Brief → Pictures must be left out. Print the lines from the beginning of the material through the line holding "Model 3D (27, 1389)", exactly and nothing else.

Materials provided →
⁂
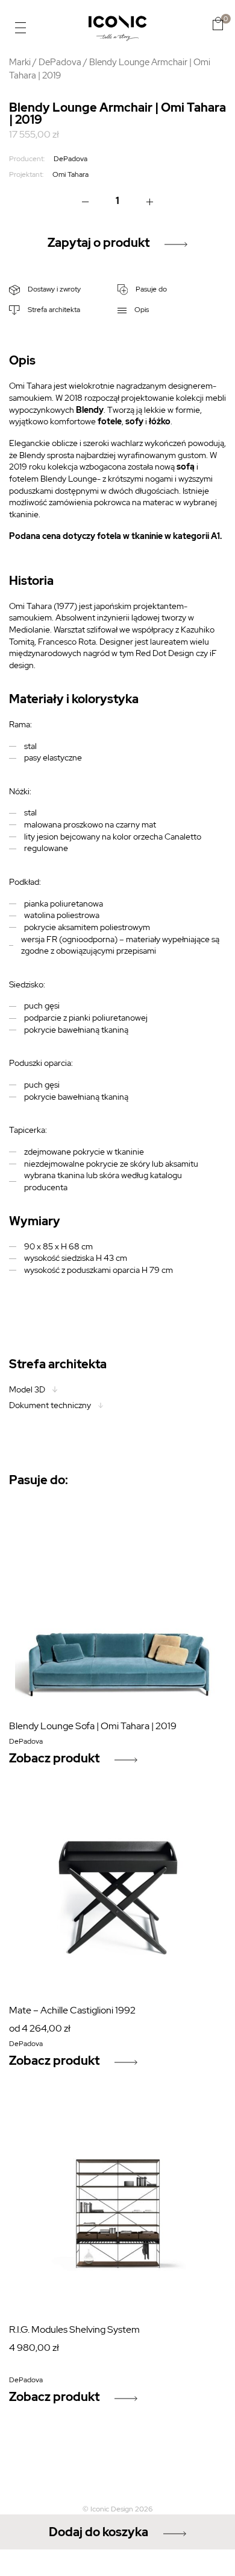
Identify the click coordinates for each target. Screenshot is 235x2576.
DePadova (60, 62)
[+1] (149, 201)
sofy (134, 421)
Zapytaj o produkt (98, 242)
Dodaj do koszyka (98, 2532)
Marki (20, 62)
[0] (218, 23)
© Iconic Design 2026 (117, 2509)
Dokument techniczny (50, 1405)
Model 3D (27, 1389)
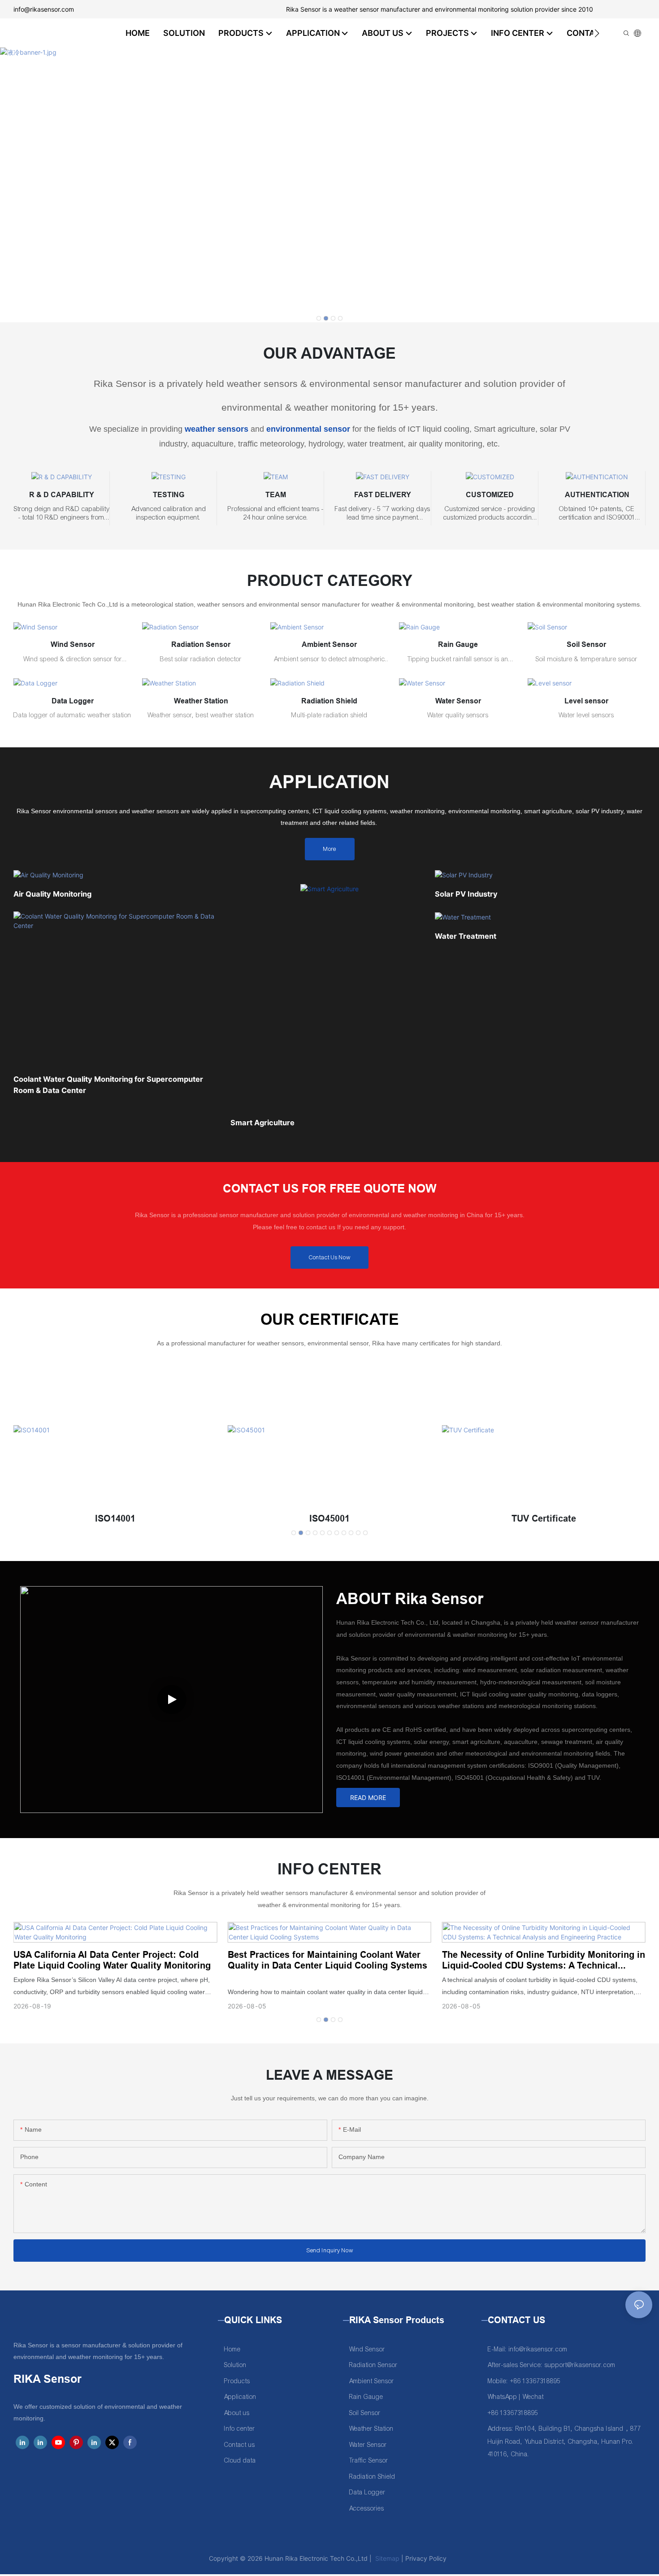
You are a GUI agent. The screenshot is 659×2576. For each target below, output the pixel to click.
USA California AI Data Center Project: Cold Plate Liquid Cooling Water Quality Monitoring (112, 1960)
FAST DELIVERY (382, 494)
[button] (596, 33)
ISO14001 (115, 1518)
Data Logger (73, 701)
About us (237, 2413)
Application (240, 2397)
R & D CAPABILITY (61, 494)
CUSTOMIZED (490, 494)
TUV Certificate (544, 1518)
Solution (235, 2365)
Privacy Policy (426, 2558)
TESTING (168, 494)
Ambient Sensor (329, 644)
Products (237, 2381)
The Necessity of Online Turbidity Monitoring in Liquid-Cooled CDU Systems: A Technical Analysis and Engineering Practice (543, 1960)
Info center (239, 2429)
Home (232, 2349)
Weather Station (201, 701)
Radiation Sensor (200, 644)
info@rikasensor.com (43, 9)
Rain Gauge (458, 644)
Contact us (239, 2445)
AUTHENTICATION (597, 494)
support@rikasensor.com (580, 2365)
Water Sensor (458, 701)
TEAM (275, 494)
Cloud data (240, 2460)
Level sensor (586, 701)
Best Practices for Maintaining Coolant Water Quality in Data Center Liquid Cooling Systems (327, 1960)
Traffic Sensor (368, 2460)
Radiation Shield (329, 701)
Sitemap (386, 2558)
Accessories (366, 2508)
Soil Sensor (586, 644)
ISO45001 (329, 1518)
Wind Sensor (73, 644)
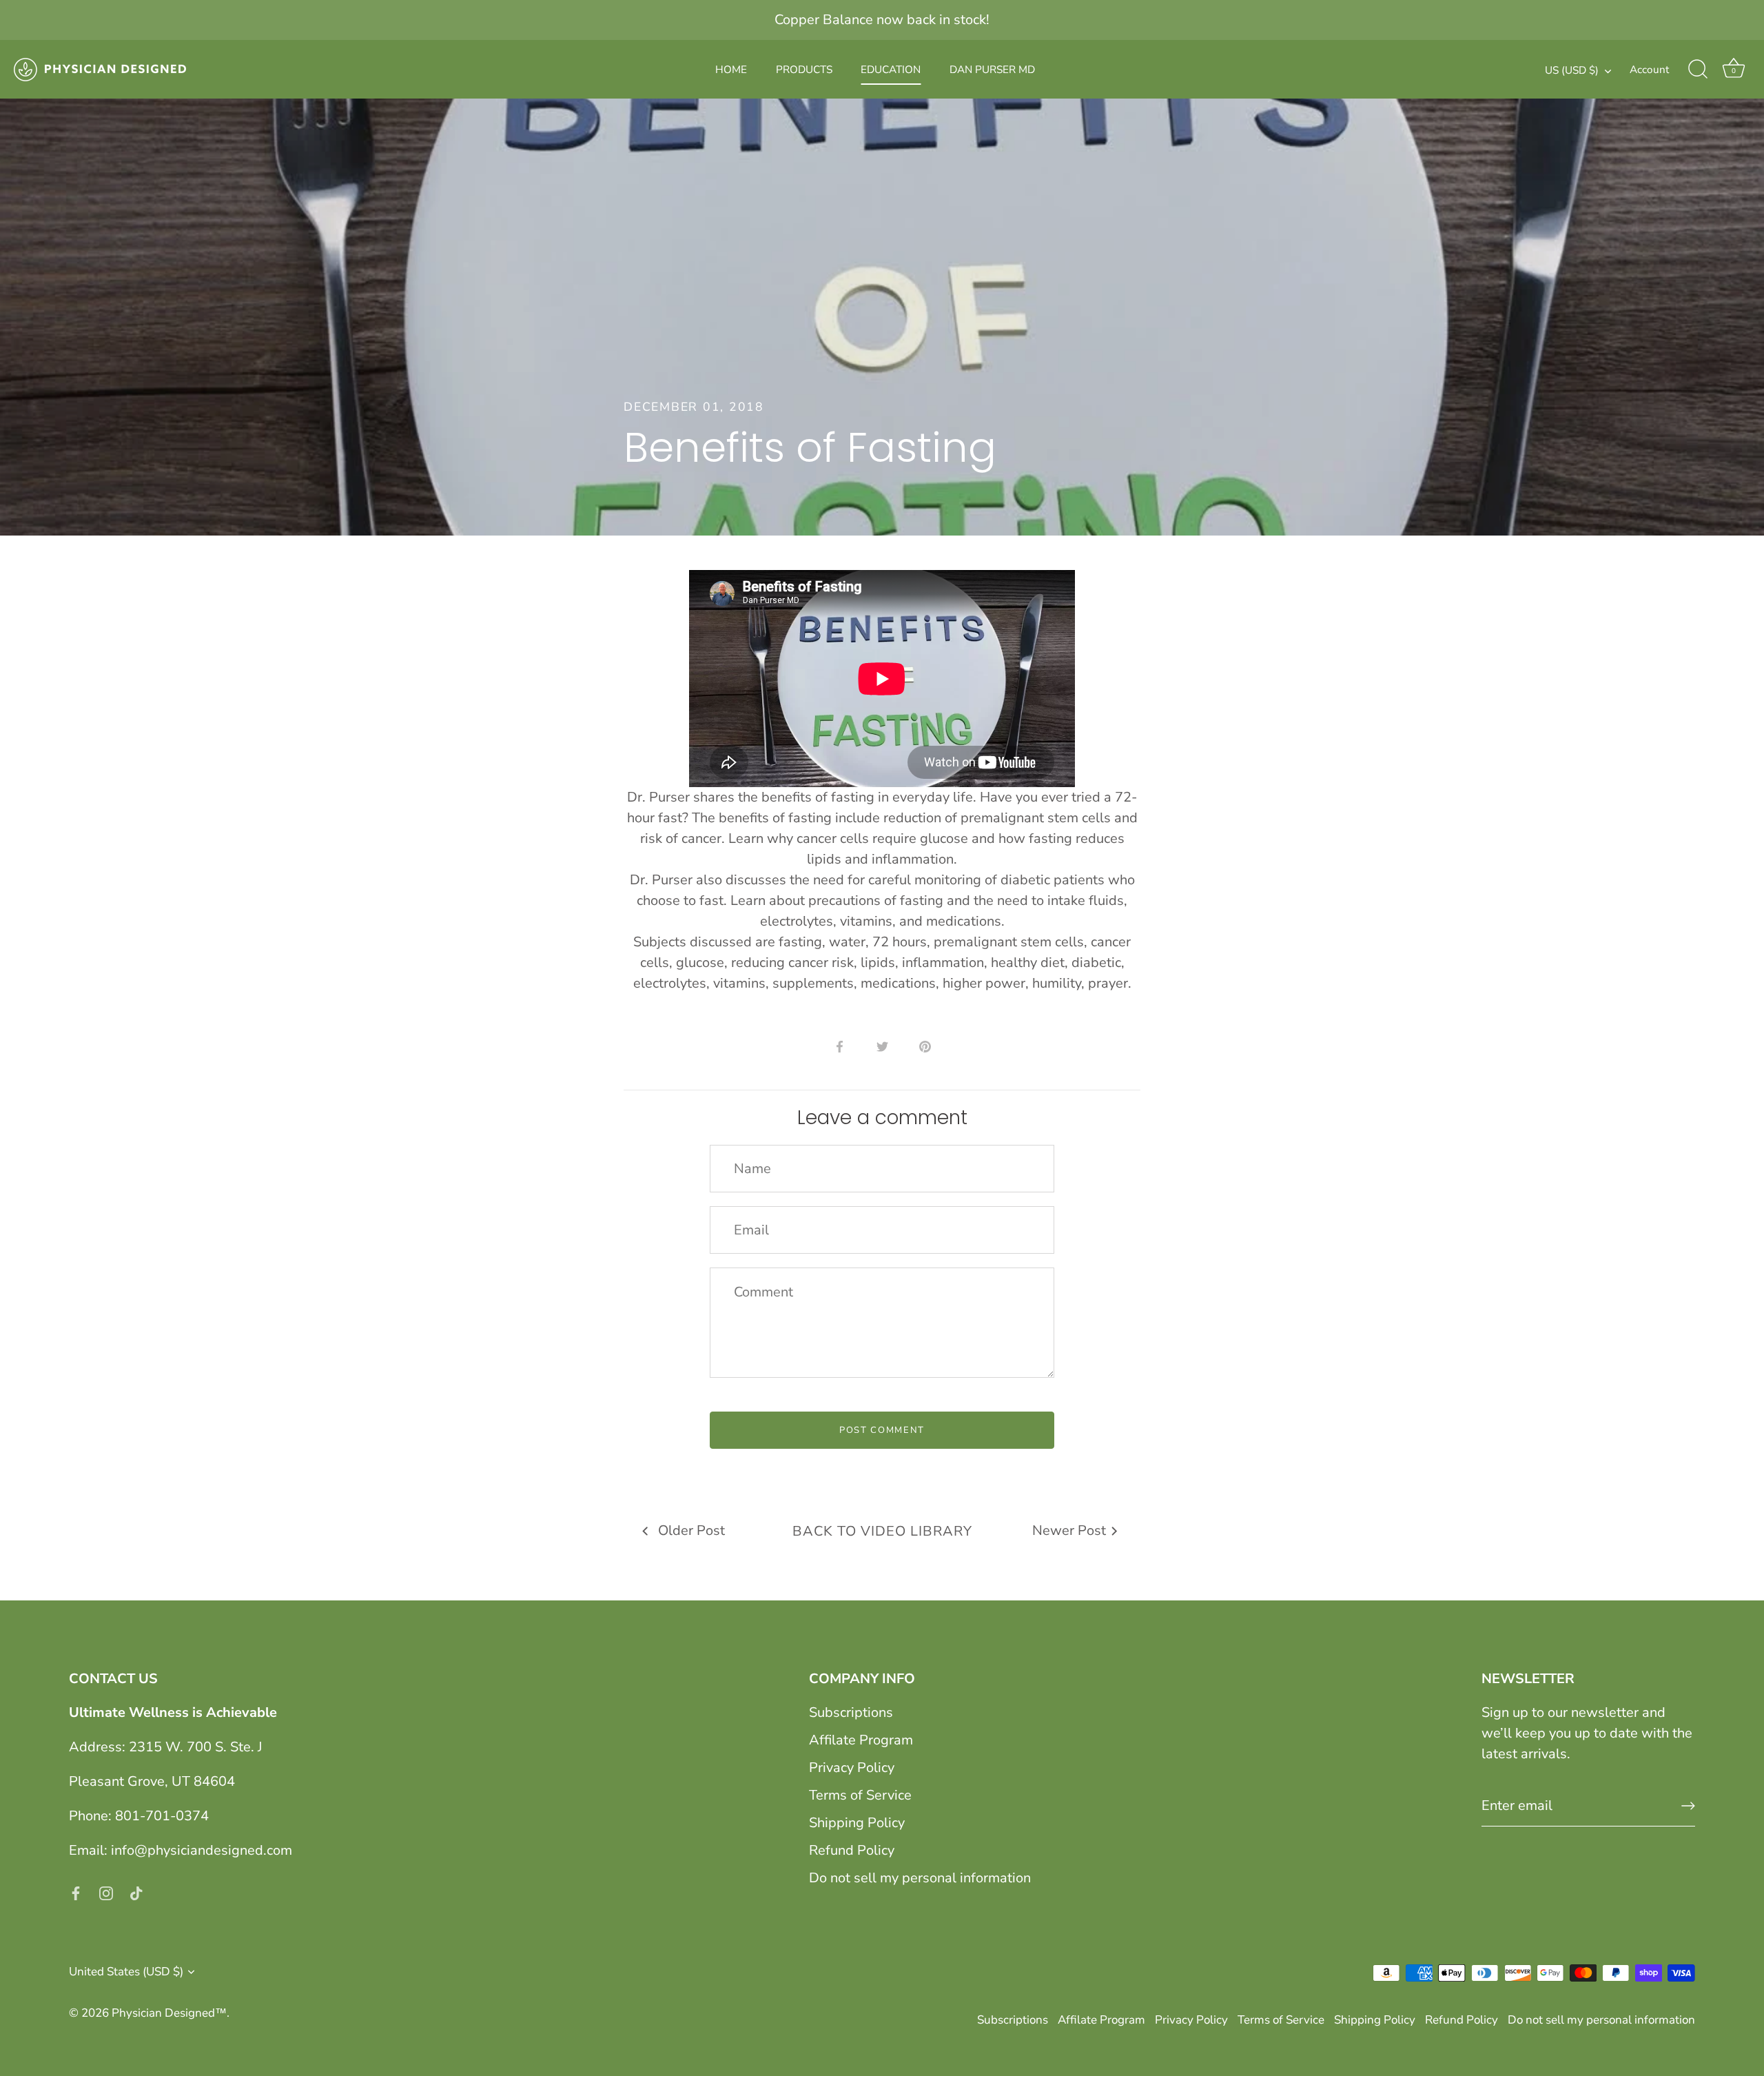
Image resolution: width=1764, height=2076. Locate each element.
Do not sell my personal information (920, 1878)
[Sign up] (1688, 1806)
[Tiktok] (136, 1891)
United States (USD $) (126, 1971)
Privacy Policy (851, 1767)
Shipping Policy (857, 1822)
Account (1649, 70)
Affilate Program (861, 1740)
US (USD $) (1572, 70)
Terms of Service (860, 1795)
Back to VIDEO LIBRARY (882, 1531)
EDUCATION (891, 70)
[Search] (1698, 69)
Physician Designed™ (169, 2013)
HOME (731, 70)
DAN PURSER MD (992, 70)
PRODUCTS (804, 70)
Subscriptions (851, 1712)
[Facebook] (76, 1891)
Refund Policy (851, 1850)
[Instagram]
⁂
Task output →
Identify the click coordinates for each target. Screenshot is 235x2576.
DePadova (60, 62)
[+1] (149, 201)
sofy (134, 421)
Zapytaj o produkt (98, 242)
Dodaj do koszyka (98, 2532)
Marki (20, 62)
[0] (218, 23)
© Iconic Design 2026 (117, 2509)
Dokument techniczny (50, 1405)
Model 3D (27, 1389)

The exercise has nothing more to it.